Maine's Chief Justice Leigh Saufley joined civil rights and children's advocates, lawmakers and members of Gov. Janet Mills' cabinet for the first meeting of a newly-created task force to examine Maine's juvenile justice system.
The 30-member task force will be looking at a alternatives to juvenile incarceration. Justice Saufley says a similar task force achieved success ten years ago by slashing the number of kids in detention in Maine but she says it never met a second goal to establish a community-based system of treatment and placement programs.
"Only a robust continuum of community-based programs can ensure that Maine's youth will receive individualized treatment that is appropriate to that child's needs," Saufley says.
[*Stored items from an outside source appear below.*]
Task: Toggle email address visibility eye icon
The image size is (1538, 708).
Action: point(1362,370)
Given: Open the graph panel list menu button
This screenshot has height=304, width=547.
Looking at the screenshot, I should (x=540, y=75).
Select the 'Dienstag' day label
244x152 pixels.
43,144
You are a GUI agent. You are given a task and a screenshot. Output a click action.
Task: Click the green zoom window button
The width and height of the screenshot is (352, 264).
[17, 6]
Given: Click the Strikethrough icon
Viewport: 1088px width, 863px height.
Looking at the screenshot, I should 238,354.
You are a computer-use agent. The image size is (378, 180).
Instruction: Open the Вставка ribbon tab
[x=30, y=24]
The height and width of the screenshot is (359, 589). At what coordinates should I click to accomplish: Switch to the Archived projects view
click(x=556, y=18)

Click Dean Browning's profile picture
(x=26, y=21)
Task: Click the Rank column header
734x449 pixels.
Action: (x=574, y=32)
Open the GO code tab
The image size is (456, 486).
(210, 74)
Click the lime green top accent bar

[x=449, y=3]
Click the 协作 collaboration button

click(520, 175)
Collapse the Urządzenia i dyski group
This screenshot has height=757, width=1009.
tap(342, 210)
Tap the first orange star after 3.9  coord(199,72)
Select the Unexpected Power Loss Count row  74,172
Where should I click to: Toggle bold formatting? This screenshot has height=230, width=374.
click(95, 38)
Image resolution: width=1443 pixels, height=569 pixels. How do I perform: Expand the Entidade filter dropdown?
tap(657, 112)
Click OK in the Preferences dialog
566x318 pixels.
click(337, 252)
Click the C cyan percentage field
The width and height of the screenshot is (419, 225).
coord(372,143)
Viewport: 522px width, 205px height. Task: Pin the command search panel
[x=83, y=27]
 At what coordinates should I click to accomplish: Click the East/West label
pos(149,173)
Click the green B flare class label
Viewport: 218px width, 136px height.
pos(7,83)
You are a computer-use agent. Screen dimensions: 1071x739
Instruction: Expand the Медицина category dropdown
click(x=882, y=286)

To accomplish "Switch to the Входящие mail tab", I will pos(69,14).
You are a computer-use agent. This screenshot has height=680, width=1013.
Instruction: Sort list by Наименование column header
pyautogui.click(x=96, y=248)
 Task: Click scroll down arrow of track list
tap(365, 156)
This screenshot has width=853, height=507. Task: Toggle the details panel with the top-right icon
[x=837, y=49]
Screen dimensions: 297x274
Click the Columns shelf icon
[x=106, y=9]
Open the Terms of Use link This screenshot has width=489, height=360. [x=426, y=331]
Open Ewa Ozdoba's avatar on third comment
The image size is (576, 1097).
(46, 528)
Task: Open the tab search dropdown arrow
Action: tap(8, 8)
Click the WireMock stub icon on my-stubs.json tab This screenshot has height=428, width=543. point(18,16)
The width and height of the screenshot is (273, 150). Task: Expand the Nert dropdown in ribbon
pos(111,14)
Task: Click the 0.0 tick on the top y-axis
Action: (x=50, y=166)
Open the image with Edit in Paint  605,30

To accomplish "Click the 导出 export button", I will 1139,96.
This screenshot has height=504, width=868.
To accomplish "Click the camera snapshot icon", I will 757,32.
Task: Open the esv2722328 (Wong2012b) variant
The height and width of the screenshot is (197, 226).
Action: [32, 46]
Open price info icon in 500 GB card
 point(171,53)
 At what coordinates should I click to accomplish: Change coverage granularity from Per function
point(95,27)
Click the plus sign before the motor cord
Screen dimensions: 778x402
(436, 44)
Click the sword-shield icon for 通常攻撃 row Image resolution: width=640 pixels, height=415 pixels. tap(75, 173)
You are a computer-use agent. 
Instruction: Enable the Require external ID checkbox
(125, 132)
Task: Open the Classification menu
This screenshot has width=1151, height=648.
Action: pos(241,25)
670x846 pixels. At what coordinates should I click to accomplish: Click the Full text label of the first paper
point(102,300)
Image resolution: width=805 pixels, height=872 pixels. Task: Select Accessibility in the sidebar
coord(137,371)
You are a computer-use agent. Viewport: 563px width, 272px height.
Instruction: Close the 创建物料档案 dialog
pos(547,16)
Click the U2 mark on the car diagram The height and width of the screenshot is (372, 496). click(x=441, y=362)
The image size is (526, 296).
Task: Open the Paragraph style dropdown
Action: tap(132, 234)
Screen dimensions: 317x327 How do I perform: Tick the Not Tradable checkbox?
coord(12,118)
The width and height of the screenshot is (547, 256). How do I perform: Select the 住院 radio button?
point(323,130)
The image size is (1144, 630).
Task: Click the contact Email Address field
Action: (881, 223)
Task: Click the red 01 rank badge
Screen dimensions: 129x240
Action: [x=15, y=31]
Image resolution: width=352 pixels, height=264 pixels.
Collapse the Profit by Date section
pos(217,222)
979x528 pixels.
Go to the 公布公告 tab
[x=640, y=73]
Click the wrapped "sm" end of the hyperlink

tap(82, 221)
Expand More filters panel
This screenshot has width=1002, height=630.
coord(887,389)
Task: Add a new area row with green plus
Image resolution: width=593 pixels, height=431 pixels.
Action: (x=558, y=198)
Saufley says determining how to provide that continuum will require the collection of data, an updated analysis of what treatment works, and a focus on outcomes.
"So that we are using scarce Maine dollars to their very best value for our youth," says Saufley.
Studies show that incarcerating kids fails to reduce recidivism and increases the likelihood that they will drop out of high school.
Saufley says the judicial branch is committed to doing whatever is fair and necessary to making the new system work. And she urged members of the task force to get on top of what she says is a growing problem: the disproportionate number of minorities involved with law enforcement and a growing number of LGBTQ kids in the juvenile system.
Democratic Rep. Charlotte Warren of Hallowell, co-chair of the Legislature's Criminal Justice and Public Safety Committee says it is a concern she shares.
"I remember that the first time I ever toured Long Creek, I got in my car, and I cried all the way back to Hallowell because just, you walk around and you can see the inherent racism in our system,” Warren says. “You do not anywhere, at least around where I live, see the number of kids of color that you do when you walk around Long Creek."
Over the past decade the number of kids detained at the Long Creek Development Center in South Portland has dropped from about 300 to 50. And while that is largely viewed as a success, Corrections Commissioner Randy Liberty says it costs more than $300,000 dollars to detain a single youth for a year at Long Creek.
"We feel as though if we can reinvest what we currently spend into the communities and do some prevention work and work on the causation factors, we can be successful," Liberty says.
The work of the task force will be guided by a bill introduced by Senator Michael Brennan of Portland and by previous work of the Juvenile Justice Advisory Group. The task force plans to report out recommendations to the Legislature by early next year.